Ритка истерично засмеялась. Ей было страшно, хотелось сорваться и убежать подальше. Единственное, что внушало хотя бы некоторую защищенность, – лицо Ванессы – ясное и спокойное, как утро после дождя. Магда тоже встревоженно смотрела на подругу.
Ванесса поднялась, обернула руку полотенцем, взяла нож и завернула в другое полотенце.
– Пойдемте к дежурным, – сказала она. – Пойдемте все вместе и сделаем заявление. А когда Робин вернется, поговорим с ней.
Анжелика и Ритка с неудовольствием подчинились.
Охранники приняли нож и просьбу разобраться без излишних эмоций и, удостоверившись, что никто не пострадал, остались еще более равнодушными к происшествию. Женщины вернулись в бокс.
Там уже Робин сидела одна на своей разбросанной кровати, расставив широко большие ноги и упершись руками в колени.
– А вот и сам повар объявился, – поприветствовала ее Анжелика, – а чем теперь головы курам резать будем?
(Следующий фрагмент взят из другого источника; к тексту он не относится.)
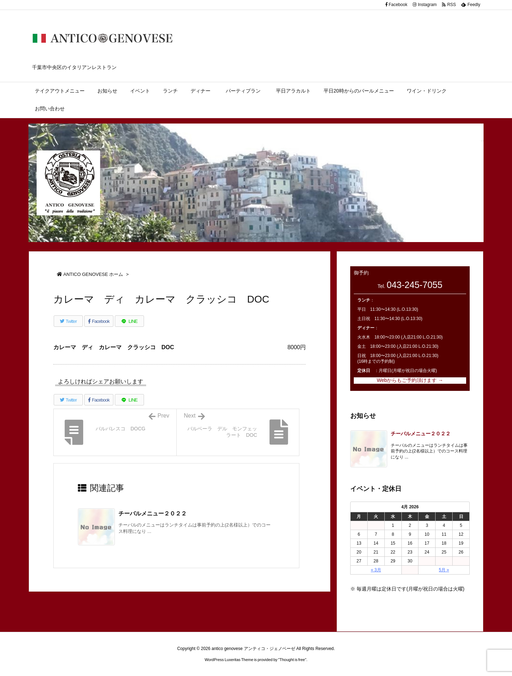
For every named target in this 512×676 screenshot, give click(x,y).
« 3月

Ножичек-то конфисковали...
Робин молчала. Щелки глаз налились кровью, лицо было опухшим, как от болезни. Она, видимо, не ожидала такого поворота событий.
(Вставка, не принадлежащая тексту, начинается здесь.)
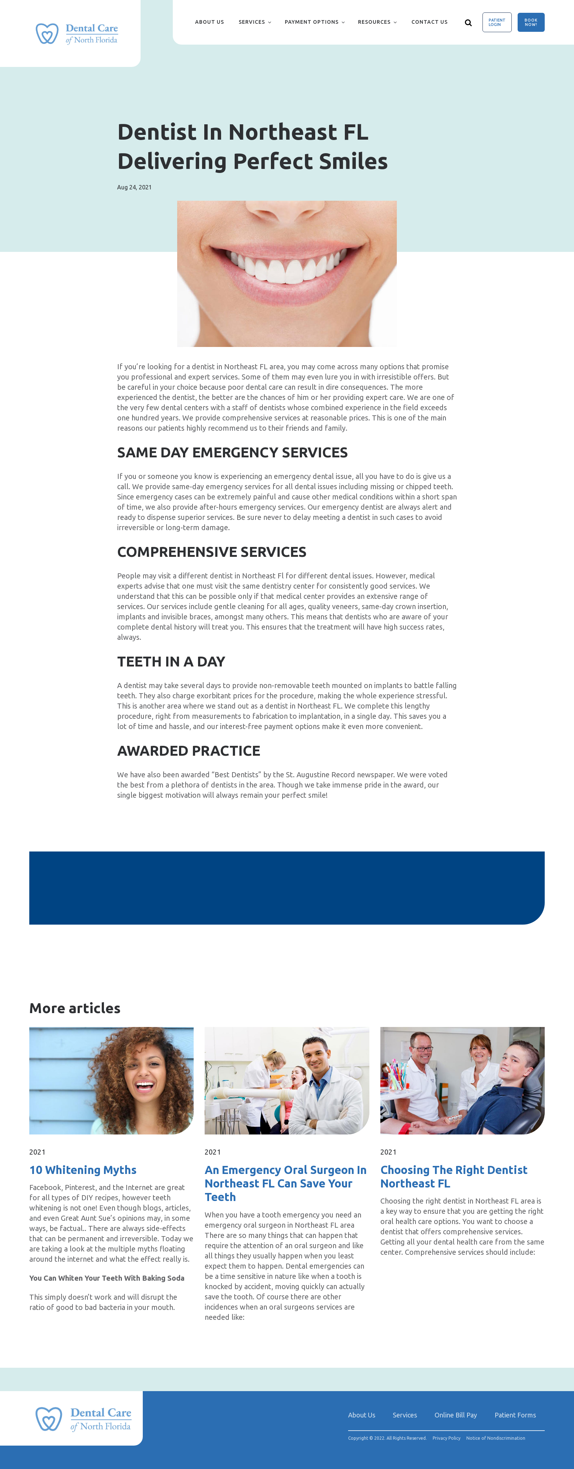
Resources (374, 22)
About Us (209, 22)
С тех пор, как Анжелика уличила ее в «форменном воровстве» бесплатного хлеба и даже плюнула в лицо, Робин бесповоротно решилась на осуществление своей идеи. Идея же состояла в том, что если уж она не в силах покончить с собой (хоть и пыталась несколько раз безуспешно), она в состоянии покончить с кем-то другим, например, с той, кто больше всего оттенял и отражал ее собственное уродство. Безжалостный некто, вторгшийся в нее давно, в день, когда ребенком она увидела болтающееся, словно бесформенное чучело, под потолком в прихожей тело своего отца, бывшего идеалиста, отважного офицера и героя американской войны во Вьетнаме против «вселенского коммунизма», – все-таки взял свое. Она росла вместе с этим чудовищем внутри, редко возражая ему, чаще подчиняясь. После нескольких лет беспробудных запоев мать отдала Робин на удочерение в другую семью. Но и там оказалось не лучше. Пожилые приемные родители, мистер и миссис Стоун, не имевшие своих собственных детей, не знали, как подступиться ко всегда молчаливой, неласковой девочке, жалели ее (конечно же, за уродство, разве не из-за уродства взяли в дом, чтобы перед Богом «выслужиться» на старости, думала Робин), как ненавистны были их сочувственные, близорукие взгляды и как хотелось убежать и от мягких подушек, и от ажурных салфеток, и от неизменного апельсинового сока по утрам, и от мертвенной тишины в доме, возбуждающей, как ни странно, еще большее беспокойство и находящейся в страшном диссонансе с клокочущей злобой в груди.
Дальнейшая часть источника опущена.